Collected data:
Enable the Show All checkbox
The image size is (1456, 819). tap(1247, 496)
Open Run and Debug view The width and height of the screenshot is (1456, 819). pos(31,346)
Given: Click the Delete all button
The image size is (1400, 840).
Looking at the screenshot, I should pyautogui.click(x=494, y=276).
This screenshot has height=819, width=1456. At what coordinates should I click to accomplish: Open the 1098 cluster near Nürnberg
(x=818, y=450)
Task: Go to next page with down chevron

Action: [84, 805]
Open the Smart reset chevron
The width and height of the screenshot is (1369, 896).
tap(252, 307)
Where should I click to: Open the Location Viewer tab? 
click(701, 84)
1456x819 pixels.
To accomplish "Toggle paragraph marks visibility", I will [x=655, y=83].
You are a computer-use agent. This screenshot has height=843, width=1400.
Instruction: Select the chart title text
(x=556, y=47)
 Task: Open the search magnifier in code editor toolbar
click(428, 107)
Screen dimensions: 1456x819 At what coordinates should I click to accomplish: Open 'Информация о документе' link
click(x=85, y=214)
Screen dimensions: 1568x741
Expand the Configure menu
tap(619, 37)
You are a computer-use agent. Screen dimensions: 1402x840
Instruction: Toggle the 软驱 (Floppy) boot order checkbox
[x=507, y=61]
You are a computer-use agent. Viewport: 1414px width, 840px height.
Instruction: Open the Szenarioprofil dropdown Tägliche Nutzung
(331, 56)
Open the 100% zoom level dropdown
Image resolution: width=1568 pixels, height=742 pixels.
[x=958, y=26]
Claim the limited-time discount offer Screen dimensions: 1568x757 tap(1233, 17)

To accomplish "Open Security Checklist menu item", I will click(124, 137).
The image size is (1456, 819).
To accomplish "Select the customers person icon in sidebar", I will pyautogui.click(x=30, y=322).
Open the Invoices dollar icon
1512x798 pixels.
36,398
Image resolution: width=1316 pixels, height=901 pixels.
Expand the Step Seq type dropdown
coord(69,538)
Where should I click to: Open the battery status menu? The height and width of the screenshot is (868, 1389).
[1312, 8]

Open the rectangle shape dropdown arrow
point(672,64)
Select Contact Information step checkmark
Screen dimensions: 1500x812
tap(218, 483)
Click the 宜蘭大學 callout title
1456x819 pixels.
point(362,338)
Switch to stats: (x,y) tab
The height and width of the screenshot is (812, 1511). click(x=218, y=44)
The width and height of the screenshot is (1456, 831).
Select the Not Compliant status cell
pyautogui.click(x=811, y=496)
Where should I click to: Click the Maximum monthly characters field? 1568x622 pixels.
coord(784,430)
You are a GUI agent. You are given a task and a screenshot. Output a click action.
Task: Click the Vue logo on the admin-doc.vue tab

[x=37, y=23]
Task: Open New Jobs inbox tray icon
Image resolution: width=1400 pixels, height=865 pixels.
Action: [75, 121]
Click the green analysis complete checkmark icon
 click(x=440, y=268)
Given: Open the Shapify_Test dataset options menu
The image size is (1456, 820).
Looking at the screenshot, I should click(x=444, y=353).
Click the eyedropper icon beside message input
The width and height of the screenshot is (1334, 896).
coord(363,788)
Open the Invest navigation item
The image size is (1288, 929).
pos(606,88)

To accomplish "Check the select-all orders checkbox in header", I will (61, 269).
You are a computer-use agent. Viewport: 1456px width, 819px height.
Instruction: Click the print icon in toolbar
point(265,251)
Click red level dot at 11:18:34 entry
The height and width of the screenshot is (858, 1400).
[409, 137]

* [Brief]:
Where a line above holds the string "agent", show that line.

* [Reply]:
You are a computer-use agent. This screenshot has height=843, width=1400.
You are a computer-use agent. Screen dimensions: 1402x840
You are a computer-use agent. Viewport: 1414px width, 840px height.
You are a GUI agent. You are given a task and a screenshot. Output a click action.
You are a computer-use agent. Viewport: 1456px width, 819px height.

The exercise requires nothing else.